FBI: James Holmes' booby-trap used remote-control car, frying pan
By NBC News
By Tracy Connor, NBC News
CENTENNIAL, CO (NBC) -- James Holmes used a thermos, frying pan, remote-control car and volatile chemicals to booby-trap his apartment to blow up after the Aurora theater massacre, an FBI agent testified Tuesday.
On the stand for a preliminary hearing, bomb technician Garret Gumbinner described the diabolical contraptions authorities found when they went to the grad-school dropout's Colorado apartment.
There was a trip-wire leading from the door to a thermos filled with glycerine that was perched over a frying pan filled with potassium permanganate, Gumbinner said.
On top of the fridge was a remote-controlled "pyrotechnic" box filled with 6-inch fireworks shells. Holmes left the remote for it outside, in a trash bag with a toy car and a boom box set to start playing music in 49 minutes, the agent said.
His hope was that someone would hear the music, open the bag, decide to play with the car, fiddle with the remote and detonate the explosives, Gumbinner said.
"He said he rigged his apartment to explode or catch fire in order to divert police resources to his apartment," Gumbinner said, recounting his interview with Holmes.
In all, there were more than a dozen explosive devices in his apartment loaded with napalm, smokeless powder and live ammunition. Carpets were soaked with oil and gasoline, presumably to fuel any blast.
His computer was set to play loud music at a designated time. He was hoping "someone would call the police and that the police would respond to his apartment," Gumbinner said.
Instead, when Holmes was arrested outside the theater, he quickly told police about the trap he set and the bomb squad sent in a robot to investigate.
Between May and July, had Holmes purchased four guns – two handguns, a shotgun and a rifle – and 6,200 rounds of ammunition, an agent from the Bureau of Alcohol, Tobacco and Firearms testified.
A defense lawyer asked the agent if there is any process in place to prevent a "severely mentally ill person" from buying guns and ammo – another sign that Holmes may eventually plead not guilty by reason of insanity.
The details were revealed during the second day of a hearing that will determine if there is enough evidence to try Holmes for the July 20 massacre at a midnight screening of the Batman movie "The Dark Knight Rises."
Victims' families were emotional as they heard two 911 calls from the theater as the chaos unfolded – including one in which 33 shots could be heard in 27 seconds.
The second was a 4-minute call by a 13-year-old cousin of Veronica Moser-Sullivan, the 6-year-old girl killed during the rampage.

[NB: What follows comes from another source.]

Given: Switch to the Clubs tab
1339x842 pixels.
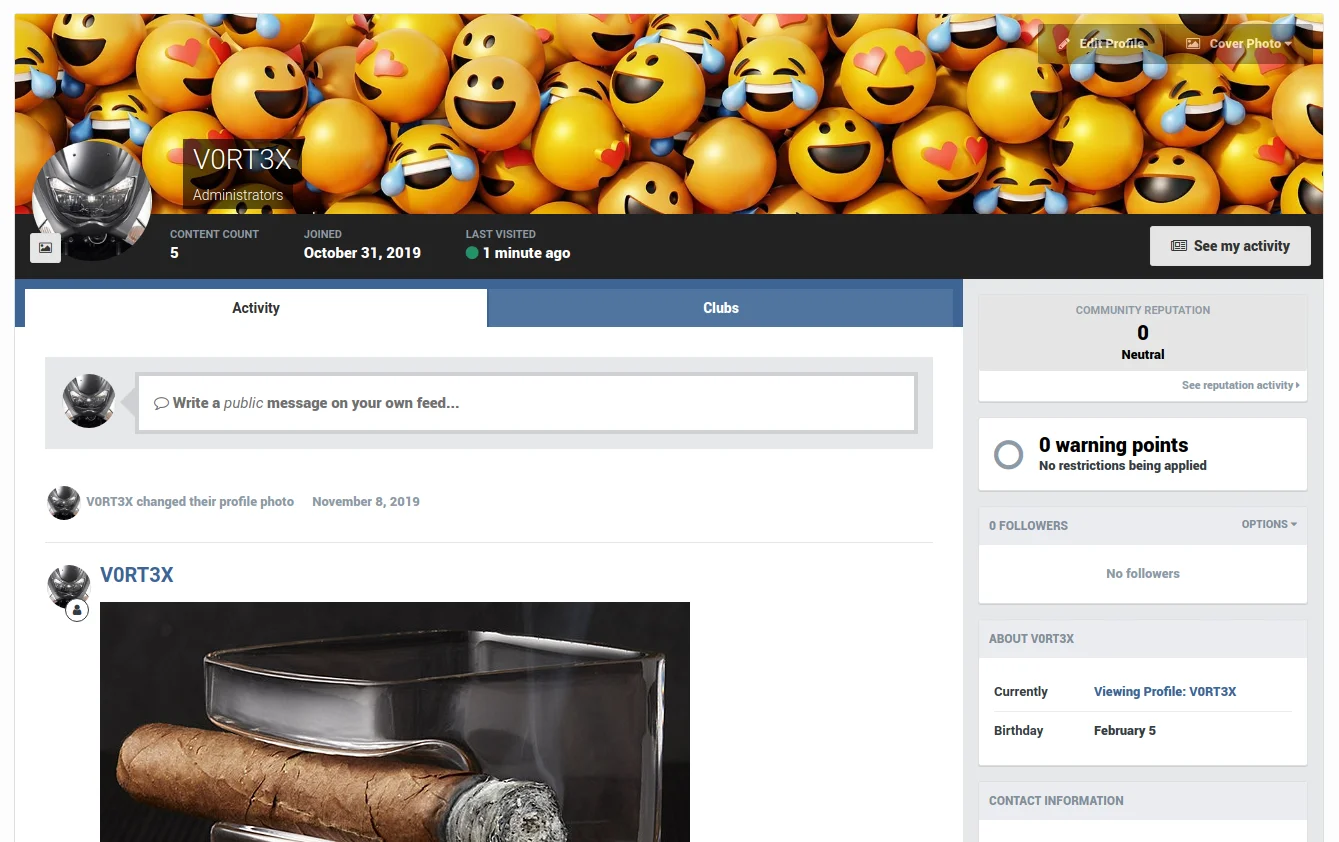Looking at the screenshot, I should [720, 308].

"Who's been shot?" the dispatcher asked.
"My two cousins," the teen said, referring to Veronica and her mother, Ashley Moser, who survived but is paralyzed. "On the floor…not breathing."
The 911 operator tried to talk her through CPR, but it was too loud in the theater for her to follow.
"Help me!" she shouted a few times.
As the recording was played, Veronica's father, Ian Sullivan, wept with his eyes closed.
Courtesy the family via KUSA
Veronica Moser-Sullivan, in an undated family photo.
On Monday, police revealed that Holmes bought his ticket to the opening-night show 12 days before he showed up in body armor with rifles and tear-gas canisters.
Officers also testified about the carnage they found after the attack and their desperate efforts to save victims.
"I didn't want anyone else to die," Officer Justin Grizzle said of the four trips he made to the hospital, which left his patrol car awash in blood.
Officers also testified about Holmes' bizarre demeanor when they grabbed him next to a car in the theater parking lot.
"He seemed very detached from it all," Officer Jason Oviatt of the Aurora, Colo., Police Department said.